Step 1: The time horizon for pain – target financial structures bring clarity
To start, see what the interest rate risk and liquidity position will look like at a point in the future if the budget comes true. The budget contains detailed projections for at least the next year or two for a reasonable view into the future. Using year end balances, model a target financial structure that shows the IRR and liquidity positions one or two years down the road.
With this information, decision-makers can evaluate whether patience and giving the balance sheet time to heal is a viable path: How does the model’s assessment of IRR and liquidity look at that point in the future? Is the financial institution better prepared for market rate volatility, or did the financial institution increase its risks? How do the results compare to our policy limits and guidelines? How satisfied are we with the direction and speed of progress? Understanding that positioning today and weighing options with the Board and Management are incredibly valuable.

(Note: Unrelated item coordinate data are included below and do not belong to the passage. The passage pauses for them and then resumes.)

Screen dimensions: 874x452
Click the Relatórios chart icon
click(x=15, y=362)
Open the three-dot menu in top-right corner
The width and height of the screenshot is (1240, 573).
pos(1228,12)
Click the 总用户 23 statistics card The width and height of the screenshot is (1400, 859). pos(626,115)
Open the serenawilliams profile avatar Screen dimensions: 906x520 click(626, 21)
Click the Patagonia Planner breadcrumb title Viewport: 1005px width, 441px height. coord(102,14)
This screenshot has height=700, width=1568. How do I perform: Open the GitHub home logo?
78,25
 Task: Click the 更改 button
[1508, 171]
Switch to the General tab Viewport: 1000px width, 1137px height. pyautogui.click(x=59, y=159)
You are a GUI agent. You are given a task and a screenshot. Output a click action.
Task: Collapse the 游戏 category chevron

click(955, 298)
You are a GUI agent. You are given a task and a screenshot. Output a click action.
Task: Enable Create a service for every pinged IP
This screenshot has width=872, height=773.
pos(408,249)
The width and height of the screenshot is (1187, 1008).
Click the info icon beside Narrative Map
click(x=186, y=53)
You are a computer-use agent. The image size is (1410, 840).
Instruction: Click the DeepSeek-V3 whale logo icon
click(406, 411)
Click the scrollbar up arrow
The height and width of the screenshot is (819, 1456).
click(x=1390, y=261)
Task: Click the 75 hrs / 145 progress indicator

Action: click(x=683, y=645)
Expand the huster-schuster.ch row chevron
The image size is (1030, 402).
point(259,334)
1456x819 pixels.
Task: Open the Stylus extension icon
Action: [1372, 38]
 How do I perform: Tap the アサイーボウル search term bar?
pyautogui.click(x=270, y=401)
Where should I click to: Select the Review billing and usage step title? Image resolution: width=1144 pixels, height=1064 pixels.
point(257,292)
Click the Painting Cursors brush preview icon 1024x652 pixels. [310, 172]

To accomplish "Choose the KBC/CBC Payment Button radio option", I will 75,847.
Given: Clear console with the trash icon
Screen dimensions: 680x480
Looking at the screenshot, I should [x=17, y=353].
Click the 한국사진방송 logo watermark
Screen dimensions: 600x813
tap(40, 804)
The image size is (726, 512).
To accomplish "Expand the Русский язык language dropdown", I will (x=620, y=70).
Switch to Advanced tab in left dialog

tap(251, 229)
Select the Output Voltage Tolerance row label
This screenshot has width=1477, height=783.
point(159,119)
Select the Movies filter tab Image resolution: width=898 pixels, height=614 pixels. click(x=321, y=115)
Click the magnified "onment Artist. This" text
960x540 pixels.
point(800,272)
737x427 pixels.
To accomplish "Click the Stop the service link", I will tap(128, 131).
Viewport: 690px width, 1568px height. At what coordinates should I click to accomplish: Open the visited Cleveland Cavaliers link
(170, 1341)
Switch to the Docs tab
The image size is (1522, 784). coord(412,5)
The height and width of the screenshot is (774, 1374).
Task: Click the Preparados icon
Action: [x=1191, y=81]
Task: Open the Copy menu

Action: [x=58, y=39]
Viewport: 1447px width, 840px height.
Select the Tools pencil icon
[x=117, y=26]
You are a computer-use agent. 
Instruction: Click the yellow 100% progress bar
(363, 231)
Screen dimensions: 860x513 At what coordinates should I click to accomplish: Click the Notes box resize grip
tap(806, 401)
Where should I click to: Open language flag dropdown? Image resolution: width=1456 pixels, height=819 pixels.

Step 2: Strong ongoing analysis and monitoring
After the target financial structure analysis, regardless of whether the decision is made to be patient or take action, closely monitoring the IRR and liquidity situation of the current balance sheet as the future unfolds is critical to make sure the results are following your desired path.
Things are happening fast. Expected changes in interest rates are still fluctuating, which means that a range of interest rate environments should be modeled for better decision-information.
Given how quickly the environment is changing, many institutions are moving to beef up their monitoring of current IRR and liquidity to monthly simulations, sometimes just for a short period of time, to make sure they are staying on top of their risk. As part of monitoring the situation going forward, returning to Step 1 periodically for an updated view of the time horizon for pain may also be called for. Strong ongoing analysis and monitoring allows decision-makers to understand their risk position sooner and move quickly to identify options and take action as needed.
In addressing the one-two punch of liquidity risk and interest rate risk, careful evaluation of the available options, including the option to give the balance sheet time to heal, is the necessary first step. A wrong decision in this challenging environment can be very costly, both in terms of dollars and opportunities. But on the flip side, the impact of good decisions is potential material improvement in earnings, risk, and strategic progress. It is necessary to look beyond traditional methodologies to address this risk environment and provide the intel you need. Analysis that looks to the future to help in understanding the time horizon for pain, along with frequent monitoring of the actual changing risk profile, are critical pieces of decision-information that are invaluable when making the best decisions for your institution.